No Fair! The Rich are Taxed Enough?

26 Oct

I’ll actually be simply writing about fairness, of sorts. The rich tax stuff was simply meant to be provocative; earlier today I finished listening to the Intelligence Squared debate on the topic of The Rich are Taxed Enough. That actually fits into the fairness topic in many ways, but I won’t be addressing it. (smile!)

I’m heading to a Taekwondo tournament tomorrow hosted by a school in a sister association. Black belts of all ranks are involved in judging forms and breaking routines, and refereeing sparring matches. Particularly in judging forms, emptying one’s mind and simply judging what is actually presented, is very important if one is to judge fairly. It requires a certain combination of self-awareness and honesty, as well as to know the forms well and understand the judging criteria. However, truth be told, this doesn’t always happen.
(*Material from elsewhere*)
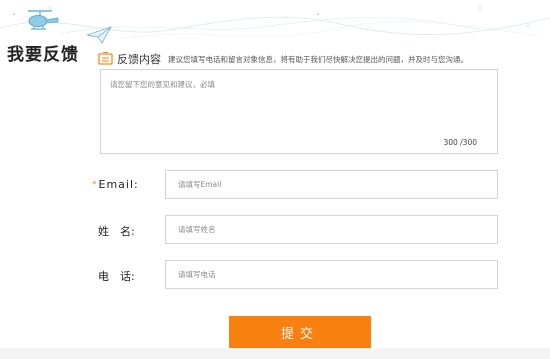 The width and height of the screenshot is (550, 359). Describe the element at coordinates (197, 274) in the screenshot. I see `phone-placeholder: 请填写电话` at that location.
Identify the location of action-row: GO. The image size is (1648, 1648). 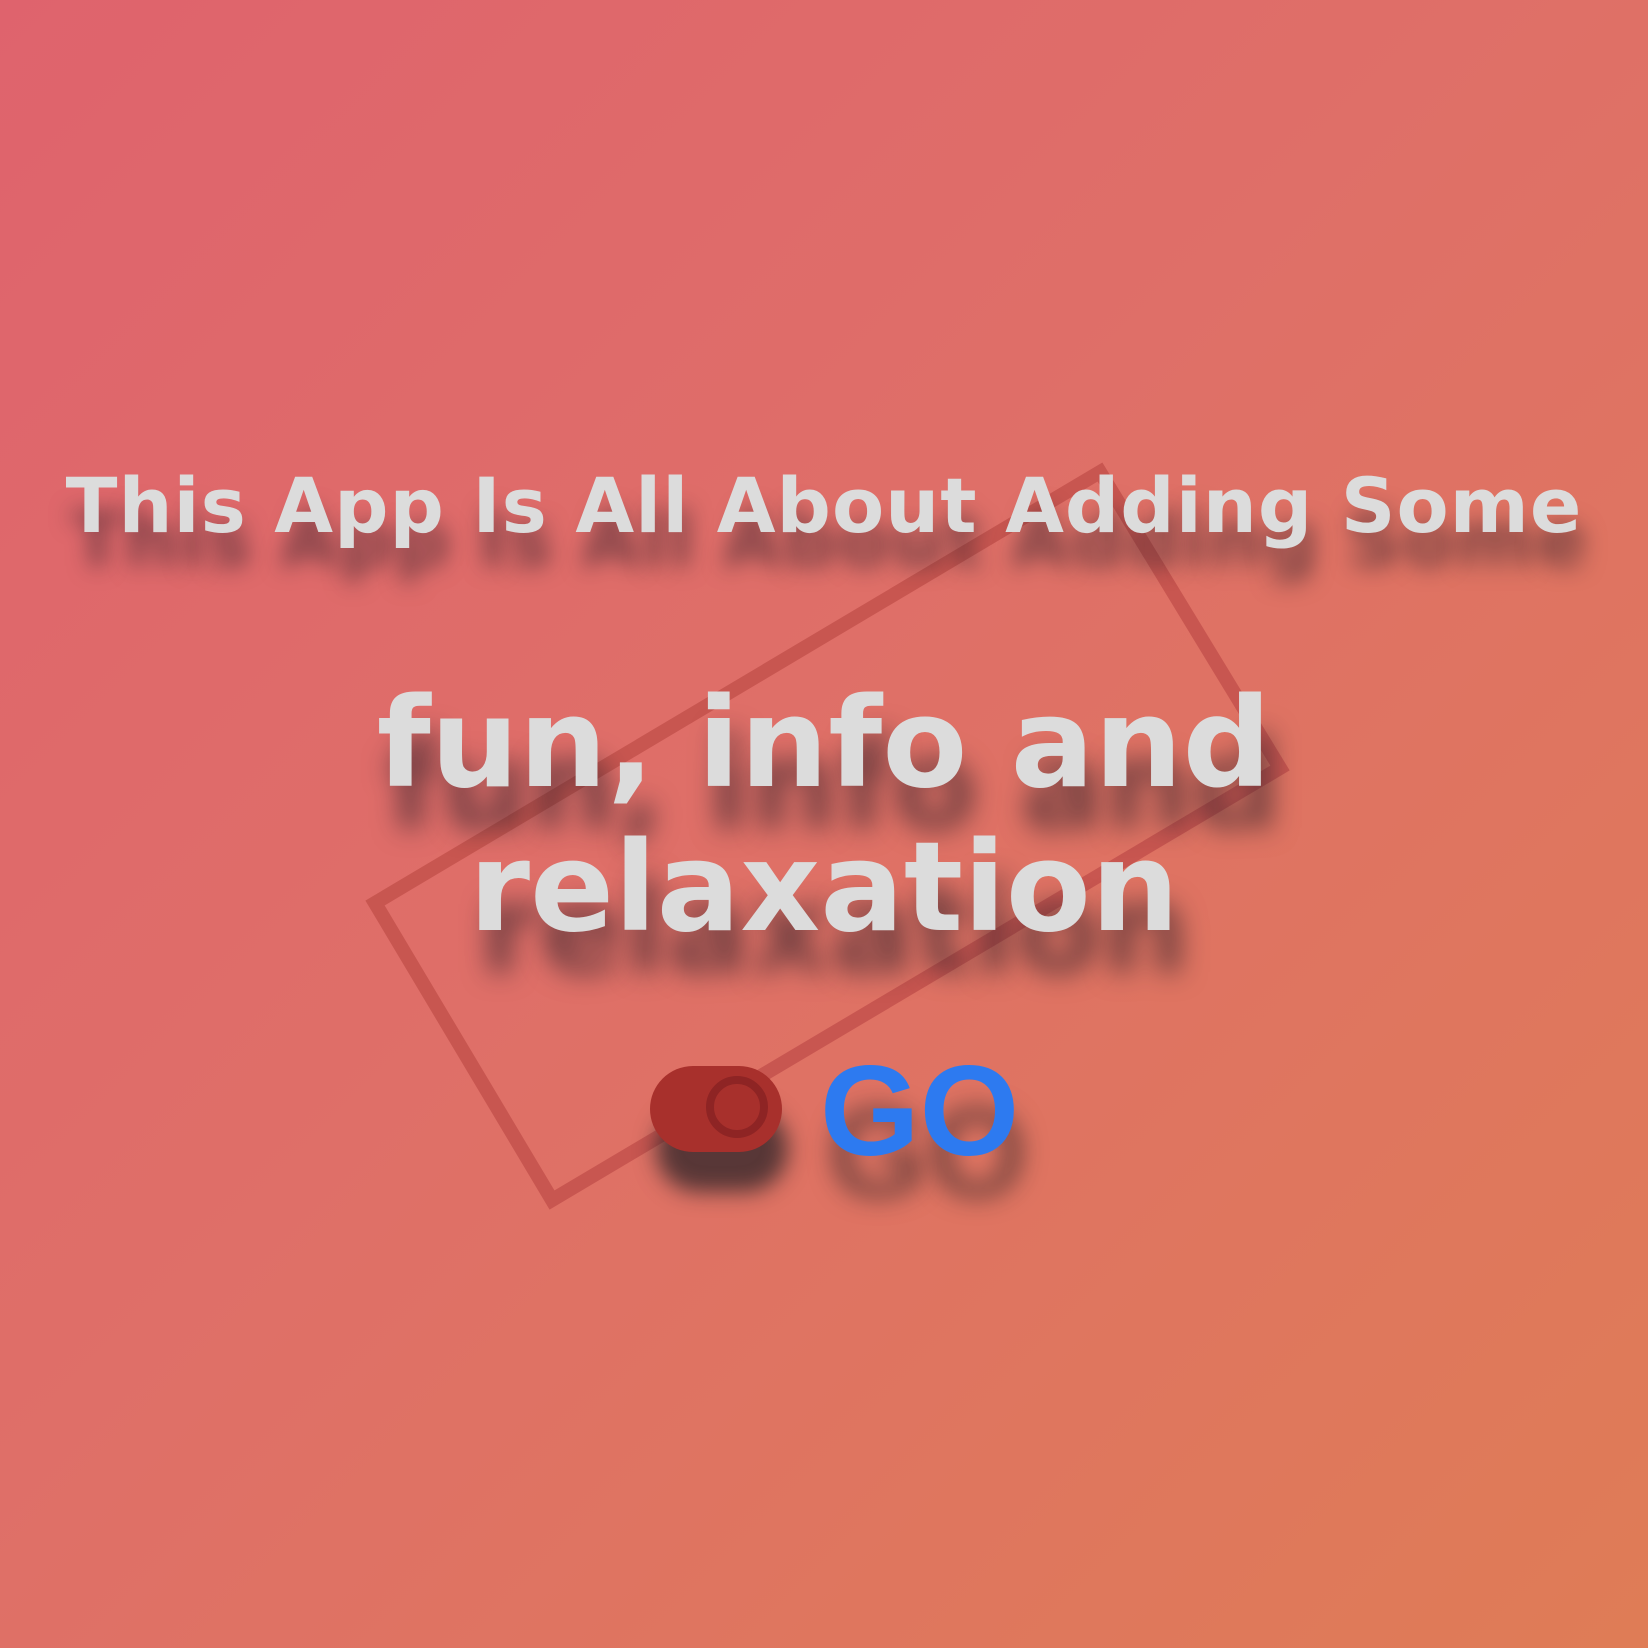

In particular, I take note of tournament judges’ biases for or against students with whom they are familiar, most notably students from their own school, or even their own association. Usually it is a bias for your own, although I’ve at times had to personally fight a bias against my own students, particularly if I was expecting better of them.

I don’t think the judges consciously decide to give higher scores to students they know; I think it happens from the aforementioned need to empty one’s mind and actually see what’s there, to forget history and impressions, emotions and hopes. This is harder to do than one might think. But, you have to do it, and it is a conscious choice. It doesn’t necessarily happen automatically.

So, what’s this have to do with anything else? Well, let’s see . . . how might parents differentially or preferentially treat their children? An interviewer review job candidates? A supervisor manage, support and review employees? A judge offer a verdict? A teacher give instruction to one student or another?

We work with this last area in our martial arts instruction because we have a full range of students: the perfect student and the challenge student; the boy and the girl; white, native American, black, and other students; liberals and conservatives; hippies and marines; old and young; strong and agreeable, disabled and, occasionally, disagreeable.

Our task is to give the most proper instruction to each and every student, based on their needs and not influenced by our emotions, impressions or opinions. It sounds easy but it can be hard. It has to be done with awareness and intention. That’s not to say that I might not deal with certain students in certain ways intentionally, but that’s another subject.

The last thought I want to share regarding intentional and aware interaction relates to a matter all around us at the moment: supporting and critiquing political candidates. Who is honest? Who lied, or was misleading? Who won the debate? Who has integrity? Who deserves to be elected and why? Perhaps more than in any other area of life people, myself included, tend to forgive in the political candidates we support the exact same, or even greater, levels of transgression for which we damn the opponent.  Why do we do that? It seems often to not even be unconscious, but rather be a conscious choice to take part in biased assessments and efforts to just be right and win. I won’t explore that any further here today, so let me simply end with the following assessment:

If we want to do our best, be our best and, particularly, work toward the best, we have to do so with conscious awareness and intentional fairness. We have to have ears that hear and eyes that see, with real clarity, what is before us, and to judge and act accordingly, based upon the same information and judging criteria (just like in judging Taekwondo forms). Otherwise, we’re operating on autopilot, and our autopilot software surely has some bugs in it. Hopefully, they are bugs that can be suppressed and not a virulent strain of something that wreaks havoc on our personal, and collective, systems.